🤖 AI Summary
This work identifies a cross-query instruction injection vulnerability in large language model (LLM) batch prompting: malicious users can embed adversarial instructions within a batch, causing contamination across all queries—e.g., generating phishing links or logical errors. To address this, the authors formally characterize the attack mechanism and introduce BATCHSAFEBENCH, a benchmark comprising 150 attack categories and 8,000 instances. They propose an attention-probing–based detection method achieving 95% attack identification accuracy across multiple LLMs. Through attribution analysis, they identify fragile attention heads exhibiting cross-layer consistency. Experiments demonstrate that all mainstream LLMs are highly vulnerable under batch inference. The proposed probe-based defense and mechanistic analysis establish a novel paradigm for securing batched LLM inference and advancing safety alignment.
📝 Abstract
Batch prompting, which combines a batch of multiple queries sharing the same context in one inference, has emerged as a promising solution to reduce inference costs.
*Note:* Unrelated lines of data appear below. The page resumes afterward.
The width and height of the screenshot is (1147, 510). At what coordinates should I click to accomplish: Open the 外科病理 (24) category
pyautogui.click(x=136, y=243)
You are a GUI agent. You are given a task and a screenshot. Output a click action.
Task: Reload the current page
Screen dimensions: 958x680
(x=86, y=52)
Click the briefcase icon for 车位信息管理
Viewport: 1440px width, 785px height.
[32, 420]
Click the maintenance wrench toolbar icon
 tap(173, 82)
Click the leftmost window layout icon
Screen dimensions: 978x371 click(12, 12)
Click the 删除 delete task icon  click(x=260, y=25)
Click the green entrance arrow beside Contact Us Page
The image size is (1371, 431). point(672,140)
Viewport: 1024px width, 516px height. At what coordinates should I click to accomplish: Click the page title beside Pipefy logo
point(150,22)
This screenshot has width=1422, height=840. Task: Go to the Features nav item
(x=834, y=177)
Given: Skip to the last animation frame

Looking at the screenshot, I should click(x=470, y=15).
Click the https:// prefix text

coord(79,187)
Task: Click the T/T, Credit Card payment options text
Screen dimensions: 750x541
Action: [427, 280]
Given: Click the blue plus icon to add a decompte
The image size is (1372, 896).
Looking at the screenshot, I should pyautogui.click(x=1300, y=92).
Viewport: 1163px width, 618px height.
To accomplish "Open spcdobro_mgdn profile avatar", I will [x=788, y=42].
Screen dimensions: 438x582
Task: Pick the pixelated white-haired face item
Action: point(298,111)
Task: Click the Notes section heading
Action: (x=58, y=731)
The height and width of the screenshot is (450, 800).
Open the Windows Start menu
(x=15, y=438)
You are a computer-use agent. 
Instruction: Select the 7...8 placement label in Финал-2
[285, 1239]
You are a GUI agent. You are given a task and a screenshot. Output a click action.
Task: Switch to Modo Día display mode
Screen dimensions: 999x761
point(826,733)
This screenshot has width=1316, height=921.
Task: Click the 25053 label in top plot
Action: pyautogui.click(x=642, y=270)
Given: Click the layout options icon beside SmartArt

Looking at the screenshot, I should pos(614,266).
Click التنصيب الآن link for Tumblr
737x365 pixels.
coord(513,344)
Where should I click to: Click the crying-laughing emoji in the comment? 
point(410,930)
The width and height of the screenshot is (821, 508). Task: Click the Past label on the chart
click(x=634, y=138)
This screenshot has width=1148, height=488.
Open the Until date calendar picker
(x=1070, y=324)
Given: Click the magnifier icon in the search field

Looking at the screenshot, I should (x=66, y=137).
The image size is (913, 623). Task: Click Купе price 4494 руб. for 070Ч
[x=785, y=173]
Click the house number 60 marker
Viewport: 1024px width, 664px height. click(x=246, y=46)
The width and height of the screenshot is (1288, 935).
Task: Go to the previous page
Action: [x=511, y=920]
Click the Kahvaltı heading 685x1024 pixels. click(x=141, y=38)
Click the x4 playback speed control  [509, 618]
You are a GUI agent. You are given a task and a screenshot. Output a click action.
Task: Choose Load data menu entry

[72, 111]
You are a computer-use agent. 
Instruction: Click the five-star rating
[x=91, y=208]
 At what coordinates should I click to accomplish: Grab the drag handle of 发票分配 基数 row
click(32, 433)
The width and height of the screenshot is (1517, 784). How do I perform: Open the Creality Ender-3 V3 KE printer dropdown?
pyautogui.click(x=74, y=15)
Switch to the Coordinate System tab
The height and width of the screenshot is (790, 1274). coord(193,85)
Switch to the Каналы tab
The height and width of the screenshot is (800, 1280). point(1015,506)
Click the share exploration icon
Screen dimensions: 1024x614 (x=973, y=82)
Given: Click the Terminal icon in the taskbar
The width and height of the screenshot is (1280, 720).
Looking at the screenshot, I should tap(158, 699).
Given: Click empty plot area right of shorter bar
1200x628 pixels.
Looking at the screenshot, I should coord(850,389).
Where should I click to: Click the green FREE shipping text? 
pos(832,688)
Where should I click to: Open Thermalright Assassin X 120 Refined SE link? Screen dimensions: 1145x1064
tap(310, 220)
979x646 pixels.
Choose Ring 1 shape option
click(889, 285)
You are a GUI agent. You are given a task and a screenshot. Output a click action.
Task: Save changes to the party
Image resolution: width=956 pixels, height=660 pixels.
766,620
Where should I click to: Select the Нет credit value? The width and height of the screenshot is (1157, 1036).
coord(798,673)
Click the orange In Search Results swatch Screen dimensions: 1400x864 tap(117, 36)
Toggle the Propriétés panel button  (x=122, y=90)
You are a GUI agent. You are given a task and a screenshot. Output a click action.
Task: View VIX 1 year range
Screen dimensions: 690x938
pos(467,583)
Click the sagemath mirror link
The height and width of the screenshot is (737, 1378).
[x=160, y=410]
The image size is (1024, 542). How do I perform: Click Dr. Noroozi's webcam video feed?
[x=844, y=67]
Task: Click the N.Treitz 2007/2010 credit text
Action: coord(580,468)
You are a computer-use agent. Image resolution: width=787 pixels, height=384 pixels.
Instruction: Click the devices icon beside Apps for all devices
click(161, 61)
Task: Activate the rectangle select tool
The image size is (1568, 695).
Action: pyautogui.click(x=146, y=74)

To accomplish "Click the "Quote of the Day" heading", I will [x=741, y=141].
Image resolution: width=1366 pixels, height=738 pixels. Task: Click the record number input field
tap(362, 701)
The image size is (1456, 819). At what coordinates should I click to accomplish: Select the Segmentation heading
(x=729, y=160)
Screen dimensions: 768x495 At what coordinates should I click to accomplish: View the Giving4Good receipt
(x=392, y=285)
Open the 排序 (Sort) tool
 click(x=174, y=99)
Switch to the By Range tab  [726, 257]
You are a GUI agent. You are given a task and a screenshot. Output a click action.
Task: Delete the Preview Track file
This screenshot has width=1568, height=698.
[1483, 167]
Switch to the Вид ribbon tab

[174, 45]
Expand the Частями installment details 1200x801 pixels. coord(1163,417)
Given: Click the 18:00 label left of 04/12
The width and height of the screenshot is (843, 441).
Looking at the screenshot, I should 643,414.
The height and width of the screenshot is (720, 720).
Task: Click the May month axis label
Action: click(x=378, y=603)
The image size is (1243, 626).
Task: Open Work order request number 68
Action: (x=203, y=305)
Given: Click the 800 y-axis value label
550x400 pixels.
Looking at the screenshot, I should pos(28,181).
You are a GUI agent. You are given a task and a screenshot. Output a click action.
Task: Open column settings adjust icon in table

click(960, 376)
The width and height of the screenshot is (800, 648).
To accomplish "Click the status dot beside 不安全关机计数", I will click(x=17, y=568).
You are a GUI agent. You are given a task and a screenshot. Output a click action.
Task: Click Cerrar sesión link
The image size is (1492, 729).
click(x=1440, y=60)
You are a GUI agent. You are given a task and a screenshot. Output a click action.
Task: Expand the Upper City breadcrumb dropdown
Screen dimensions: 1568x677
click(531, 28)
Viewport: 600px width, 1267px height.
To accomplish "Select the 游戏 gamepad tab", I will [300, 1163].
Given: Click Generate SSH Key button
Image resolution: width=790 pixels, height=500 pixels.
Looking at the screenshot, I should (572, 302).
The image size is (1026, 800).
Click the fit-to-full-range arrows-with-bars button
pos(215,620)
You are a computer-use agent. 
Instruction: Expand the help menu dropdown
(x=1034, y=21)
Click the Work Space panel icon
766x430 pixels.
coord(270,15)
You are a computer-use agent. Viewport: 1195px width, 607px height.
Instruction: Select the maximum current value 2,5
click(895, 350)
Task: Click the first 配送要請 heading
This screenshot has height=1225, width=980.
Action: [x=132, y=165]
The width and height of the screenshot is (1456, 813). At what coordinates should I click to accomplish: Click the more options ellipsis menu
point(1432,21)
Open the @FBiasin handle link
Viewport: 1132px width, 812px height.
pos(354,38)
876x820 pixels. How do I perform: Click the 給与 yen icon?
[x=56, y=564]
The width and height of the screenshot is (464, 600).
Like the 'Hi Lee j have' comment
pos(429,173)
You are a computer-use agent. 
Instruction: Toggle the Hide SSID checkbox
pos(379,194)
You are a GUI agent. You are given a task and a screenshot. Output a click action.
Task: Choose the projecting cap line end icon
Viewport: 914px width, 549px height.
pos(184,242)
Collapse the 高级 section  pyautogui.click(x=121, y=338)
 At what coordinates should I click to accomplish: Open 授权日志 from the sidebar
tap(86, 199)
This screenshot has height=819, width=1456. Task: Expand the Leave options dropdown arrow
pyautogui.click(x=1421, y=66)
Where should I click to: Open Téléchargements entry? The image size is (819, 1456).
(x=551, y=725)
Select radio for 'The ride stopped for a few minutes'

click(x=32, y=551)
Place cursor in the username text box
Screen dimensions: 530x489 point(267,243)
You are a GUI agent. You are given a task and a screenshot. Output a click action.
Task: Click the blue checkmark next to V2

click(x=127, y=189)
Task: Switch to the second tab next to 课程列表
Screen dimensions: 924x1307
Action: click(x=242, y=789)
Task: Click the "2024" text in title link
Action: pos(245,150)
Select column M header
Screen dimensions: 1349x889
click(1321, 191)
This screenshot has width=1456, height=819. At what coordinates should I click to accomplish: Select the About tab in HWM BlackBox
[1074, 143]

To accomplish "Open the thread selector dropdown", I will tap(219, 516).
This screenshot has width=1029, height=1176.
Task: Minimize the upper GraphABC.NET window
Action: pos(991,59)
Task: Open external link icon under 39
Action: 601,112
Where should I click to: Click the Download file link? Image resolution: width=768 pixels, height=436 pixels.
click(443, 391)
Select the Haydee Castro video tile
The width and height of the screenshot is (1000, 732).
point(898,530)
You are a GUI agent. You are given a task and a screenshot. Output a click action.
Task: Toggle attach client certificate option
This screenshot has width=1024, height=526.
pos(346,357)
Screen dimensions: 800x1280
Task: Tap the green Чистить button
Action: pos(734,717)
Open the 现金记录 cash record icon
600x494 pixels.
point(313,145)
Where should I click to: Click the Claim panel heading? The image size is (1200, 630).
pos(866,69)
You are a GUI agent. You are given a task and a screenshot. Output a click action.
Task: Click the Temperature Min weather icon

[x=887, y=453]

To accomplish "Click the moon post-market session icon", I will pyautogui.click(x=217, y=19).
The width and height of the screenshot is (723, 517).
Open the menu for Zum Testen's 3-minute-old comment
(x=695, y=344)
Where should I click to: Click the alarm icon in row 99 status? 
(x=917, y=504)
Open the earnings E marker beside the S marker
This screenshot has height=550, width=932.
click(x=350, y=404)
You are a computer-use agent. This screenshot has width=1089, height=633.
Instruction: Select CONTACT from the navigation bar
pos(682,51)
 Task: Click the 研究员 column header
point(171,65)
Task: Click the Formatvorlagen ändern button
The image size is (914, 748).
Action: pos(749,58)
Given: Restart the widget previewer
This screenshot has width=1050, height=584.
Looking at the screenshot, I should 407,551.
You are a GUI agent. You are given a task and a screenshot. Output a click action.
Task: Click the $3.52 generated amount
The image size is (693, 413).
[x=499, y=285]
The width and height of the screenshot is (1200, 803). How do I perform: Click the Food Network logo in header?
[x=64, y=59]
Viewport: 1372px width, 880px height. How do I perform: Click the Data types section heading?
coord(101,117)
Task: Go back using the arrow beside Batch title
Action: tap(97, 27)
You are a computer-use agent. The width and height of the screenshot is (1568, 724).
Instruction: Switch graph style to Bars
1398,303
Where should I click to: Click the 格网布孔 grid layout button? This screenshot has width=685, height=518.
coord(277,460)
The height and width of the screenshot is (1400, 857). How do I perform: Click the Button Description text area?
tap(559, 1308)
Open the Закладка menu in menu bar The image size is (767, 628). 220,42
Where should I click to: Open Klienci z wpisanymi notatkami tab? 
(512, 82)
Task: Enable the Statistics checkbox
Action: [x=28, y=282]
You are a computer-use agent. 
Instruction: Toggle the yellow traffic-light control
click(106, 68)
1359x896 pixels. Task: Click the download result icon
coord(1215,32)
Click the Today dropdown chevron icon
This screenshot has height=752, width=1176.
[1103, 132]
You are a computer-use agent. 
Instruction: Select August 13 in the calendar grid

However, our study reveals a significant security vulnerability in batch prompting: malicious users can inject attack instructions into a batch, leading to unwanted interference across all queries, which can result in the inclusion of harmful content, such as phishing links, or the disruption of logical reasoning. In this paper, we construct BATCHSAFEBENCH, a comprehensive benchmark comprising 150 attack instructions of two types and 8k batch instances, to study the batch prompting vulnerability systematically. Our evaluation of both closed-source and open-weight LLMs demonstrates that all LLMs are susceptible to batch-prompting attacks. We then explore multiple defending approaches. While the prompting-based defense shows limited effectiveness for smaller LLMs, the probing-based approach achieves about 95% accuracy in detecting attacks. Additionally, we perform a mechanistic analysis to understand the attack and identify attention heads that are responsible for it.